E questo qualcuno si chiama Tatsuji Matsubara, quarantasettenne chef giapponese che ha spopolato nella scorsa edizione di Expo, a Milano, con due punti di ristoro in cui serviva generose porzioni di ramen, il ricco brodo di carne giapponese arricchito dagli immancabili udon – i noodles giapponesi – , una sorta di tagliatelle da servire, appunto, nel brodo caldo.
Un piatto corroborante e schietto, che per i giapponesi rappresenta un vero e proprio conforto – come ben sa chi ha letto i libri della scrittrice giapponese Banana Yoshimoto – e che si rapidamente diffondendo anche da noi.
Tanto che Tatsuji –titolare in Giappone di ben sei ristoranti tra Kyoto e Osaka, più uno a Valencia e uno a Londra– ha deciso di aprirne uno anche a Milano, nei pressi di Porta Genova, in Via Ariberto 1.
Il nome scelto per il nuovo ristorante milanese è Ryukishin, e non è certo un nome scelto a caso: in giapponese, infatti, “Ryu” significa drago, che rappresenta la forza, “Ki” simboleggia la bandiera, vale a dire un’identità, e “Shin” corrisponde al verbo credere. Il nome completo, quindi, starebbe a significare “credere nella forza dei propri ideali e delle proprie azioni”.
Nome certamente inusuale per i ristoranti nostrani, ma che ha il pregio di indicare un percorso e un’idea specifica: proporre la vera cucina del Sol Levante, quella praticata ogni giorno da milioni di giapponesi nella loro terra, esente da inflazionati stereotipi e indebite concessioni al gusto internazionale.
Nel nuovo locale, inoltre, che si presenta quindi come una vera e propria trattoria giapponese, i prezzi sono più che abbordabili.
Progettato da Giorgio Totino, il locale, gradevole e spazioso, è composto da interni che ripropongono la linearità essenziale della cultura e dello stile nipponico, impreziositi da dettagli accurati quali il soffitto decorato a temi floreali che cambiano a seconda delle stagioni.
Il ristorante è composto da un ampio bancone, dove è possibile pasteggiare, tranquillamente seduti sui sette sgabelli disponibili, godendosi lo spettacolo dei cuochi che preparano i piatti nella cucina a vista.
E non manca inoltre un’ampia tavolata centrale, dove scambiare chiacchiere informali con il vicino di sedia, così come anche i più riservati tavoli singoli.
Il linea con lo spirito del locale, il piatto-simbolo è sicuramente il ramen, “piatto giapponese della tradizione equiparabile alla vostra pizza – dice Tatsuji -. Ma proprio come succede per la pizza o per la pasta, è un piatto eccezionale solo se cucinato a regola d’arte”, precisa lo chef.
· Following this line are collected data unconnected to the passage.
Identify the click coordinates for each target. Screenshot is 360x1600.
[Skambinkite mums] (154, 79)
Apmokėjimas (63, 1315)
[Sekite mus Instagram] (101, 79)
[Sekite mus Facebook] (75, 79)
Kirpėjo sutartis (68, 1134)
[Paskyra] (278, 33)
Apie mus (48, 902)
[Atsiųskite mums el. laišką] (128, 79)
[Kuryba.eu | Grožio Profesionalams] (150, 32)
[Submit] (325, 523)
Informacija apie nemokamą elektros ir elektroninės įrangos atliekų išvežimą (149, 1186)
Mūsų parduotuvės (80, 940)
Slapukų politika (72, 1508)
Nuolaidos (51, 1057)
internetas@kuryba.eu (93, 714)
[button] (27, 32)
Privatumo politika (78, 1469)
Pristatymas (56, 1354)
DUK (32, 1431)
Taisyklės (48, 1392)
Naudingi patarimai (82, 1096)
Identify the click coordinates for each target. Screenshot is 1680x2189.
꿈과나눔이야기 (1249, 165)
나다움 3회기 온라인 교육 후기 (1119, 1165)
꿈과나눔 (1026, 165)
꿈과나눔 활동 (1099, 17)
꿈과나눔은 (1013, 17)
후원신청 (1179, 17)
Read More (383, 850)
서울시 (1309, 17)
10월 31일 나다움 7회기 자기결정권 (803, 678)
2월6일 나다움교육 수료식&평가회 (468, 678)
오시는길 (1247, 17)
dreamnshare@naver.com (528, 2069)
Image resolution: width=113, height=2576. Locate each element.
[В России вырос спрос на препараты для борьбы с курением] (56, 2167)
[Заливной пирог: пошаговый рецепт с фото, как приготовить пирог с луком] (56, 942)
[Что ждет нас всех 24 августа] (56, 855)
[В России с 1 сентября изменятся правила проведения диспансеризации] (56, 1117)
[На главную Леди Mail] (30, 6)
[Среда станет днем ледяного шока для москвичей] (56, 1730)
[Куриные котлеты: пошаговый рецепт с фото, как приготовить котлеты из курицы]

Il ramen, infatti, non è un semplice piatto di brodo di carne servito con anonime tagliatelle orientali: il brodo deve infatti cuocere dalle 10 alle 18 ore, e può essere leggero, cioè a base di verdure, maiale o pollo con alga kombu, oppure ricco e cremoso.
Come per esempio nel ricco Paitan ramen, zuppa a base di pollo e verdure cotta per sei ore e servita assieme a maiale o pollo chashu, germogli di bambù, cipollotto e rucola: una squisitezza che in tutta Europa il ristorante milanese è il solo a offrire, al prezzo di 13 euro. Matsubara ne propone inoltre anche la versione Deluxe, completa di uovo fritto, al prezzo di 15 euro.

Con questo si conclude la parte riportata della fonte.